If the new system is a 64-bit OS system, then during compilation “target platform” should be set to 64-bit (and not “Any Platform”).
more info here:
http://blogs.msdn.com/delay/archive/2006/03/23/559142.aspx
If the system is OK (32bit OS) then the following steps should help:
To find exact errors the following tools should be used.
1. Assembly Binding Log Viewer (Fuslogvw.exe). (part of SDK Tool v2.0) (http://msdn2.microsoft.com/en-us/library/e74a18c4(VS.80).aspx)
Just run the viewer, enable the “Log bind failures to disk” setting, run the tool again, then refresh the viewer and open the failed binding entry (open all entries one by one until you see failing entry)
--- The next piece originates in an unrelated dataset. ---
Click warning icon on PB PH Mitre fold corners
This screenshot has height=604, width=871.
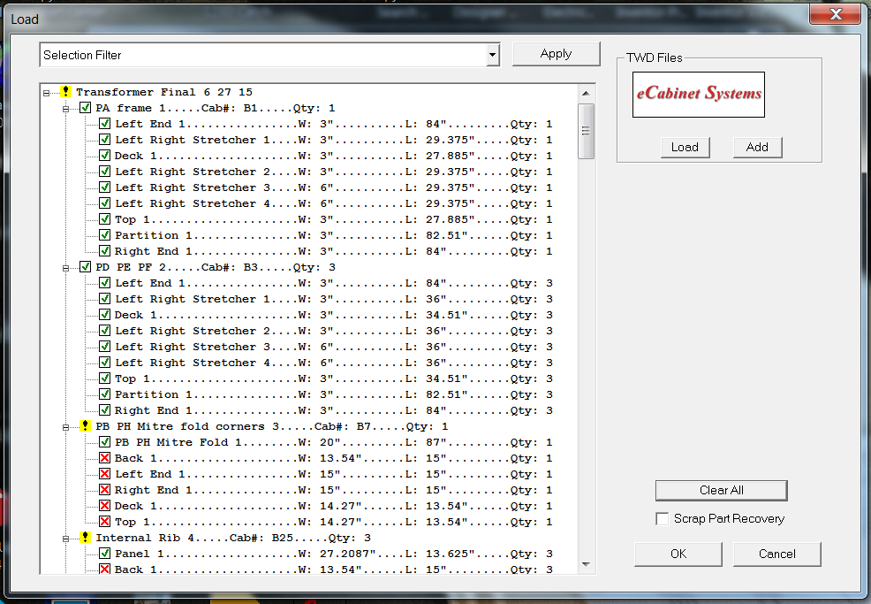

2. Filemon for windows (http://www.microsoft.com/technet/sysinternals/utilities/Filemon.mspx)
Run Filemon, specify a filter of “*tool_name*” to limit the output, then run the program of interest. Filemon will capture a whole bunch of stuff, so save the output to a file where it can be searched more easily.
Ex:
In my case the problem was that PDFLIB was using 2 libraries:
– pdflib_dotnet.dll
– msvcr71.dll
In manual for using PDFLIB with ASP.NET it states that:
“Both pdflib_dotnet.dll and msvcr71.dll should be placed in bin folder”
ASP.NET compiler was looking for msvcr71.dll within the folder C:/windows/system32 (and many other folders).
Without going too deep in the details, i just copied one copy of msvcr71.dll from the bin folder to the system32.
Voila, everything started working.
Apparently system was set up some weird way and ASP.NET compiler was looking for msvcr71.dll in system32. Because the website works even without “msvcr71.dll” placed in a bin folder.